President Obama made his case for a "cyber czar" Friday, saying the Internet is so critical to the nation's economic and security interests that he needs a point person to coordinate web protection and report directly to him.
But no one was named to the post, as had been initially planned, and the speculation was that several candidates had backed out amid uncertainty about how much power the post would actually wield.
In a speech in Washington, Obama said protecting the Internet is a critical priority and noted international terrorists and criminals are increasingly using Internet hacking as a key part of their arsenal. He said organizing the federal government's approach to protecting the Internet under one office will ensure efficiency in securing networks.
"Cyberspace is real, and so are the risks that come with it," declared Obama, noting that his own campaign's network was hacked last fall. "We rely on the Internet to pay our bills, to bank, to shop, to pay our taxes."

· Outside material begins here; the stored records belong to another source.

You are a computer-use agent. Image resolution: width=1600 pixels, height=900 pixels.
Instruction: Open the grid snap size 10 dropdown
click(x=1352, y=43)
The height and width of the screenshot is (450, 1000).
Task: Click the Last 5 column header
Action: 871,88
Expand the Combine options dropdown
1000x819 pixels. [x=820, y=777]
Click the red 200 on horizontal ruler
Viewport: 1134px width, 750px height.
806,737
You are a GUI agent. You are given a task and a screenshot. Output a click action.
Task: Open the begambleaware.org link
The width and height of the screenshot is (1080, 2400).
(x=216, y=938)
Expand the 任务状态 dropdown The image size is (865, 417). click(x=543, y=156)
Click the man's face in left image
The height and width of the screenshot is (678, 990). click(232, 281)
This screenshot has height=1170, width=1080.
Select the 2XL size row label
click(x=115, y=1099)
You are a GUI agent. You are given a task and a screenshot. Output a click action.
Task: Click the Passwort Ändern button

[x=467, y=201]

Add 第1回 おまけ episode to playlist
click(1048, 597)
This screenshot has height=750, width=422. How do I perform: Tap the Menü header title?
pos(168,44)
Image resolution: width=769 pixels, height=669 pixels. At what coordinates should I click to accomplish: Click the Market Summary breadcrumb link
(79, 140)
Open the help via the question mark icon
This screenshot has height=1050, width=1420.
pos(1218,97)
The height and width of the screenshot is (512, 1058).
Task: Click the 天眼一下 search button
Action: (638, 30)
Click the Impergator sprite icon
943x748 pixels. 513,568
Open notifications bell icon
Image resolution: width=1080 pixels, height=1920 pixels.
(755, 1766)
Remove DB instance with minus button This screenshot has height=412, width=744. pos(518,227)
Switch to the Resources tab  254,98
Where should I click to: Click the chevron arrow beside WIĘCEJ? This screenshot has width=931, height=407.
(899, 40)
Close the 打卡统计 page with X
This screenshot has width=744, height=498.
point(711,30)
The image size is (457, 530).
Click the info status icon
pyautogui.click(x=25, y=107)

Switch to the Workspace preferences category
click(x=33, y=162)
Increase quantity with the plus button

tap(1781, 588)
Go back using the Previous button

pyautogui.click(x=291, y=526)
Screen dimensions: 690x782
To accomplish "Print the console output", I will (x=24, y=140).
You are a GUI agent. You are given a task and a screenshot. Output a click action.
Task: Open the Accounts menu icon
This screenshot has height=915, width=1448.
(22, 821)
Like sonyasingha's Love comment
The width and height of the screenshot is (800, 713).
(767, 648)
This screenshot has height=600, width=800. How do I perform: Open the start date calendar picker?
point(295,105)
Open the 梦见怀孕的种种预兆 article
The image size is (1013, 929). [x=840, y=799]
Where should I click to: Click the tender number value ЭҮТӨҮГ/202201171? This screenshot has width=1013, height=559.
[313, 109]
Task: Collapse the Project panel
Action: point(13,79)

The President said that during the general election his own campaign's network was hacked.
"It was a powerful reminder, in this info age, one of our greatest strengths - our ability to communicate - could be one of our greatest vulnerabilities," Obama said.
The cyber czar, when appointed, will defend military computer networks, facilitate information sharing and expand partnerships with allies, Obama said.
The cyber czar will be a special assistant to the president and will be supported by a new cyber directorate within the National Security Council. The president said the cyber czar would also work with the National Economic Council.
The government has said U.S. computer networks are constantly tolled and probed in efforts ranging from nuisance hacking to more serious attacks. Critics have accused other nations, including China, of conducting cyber espionage.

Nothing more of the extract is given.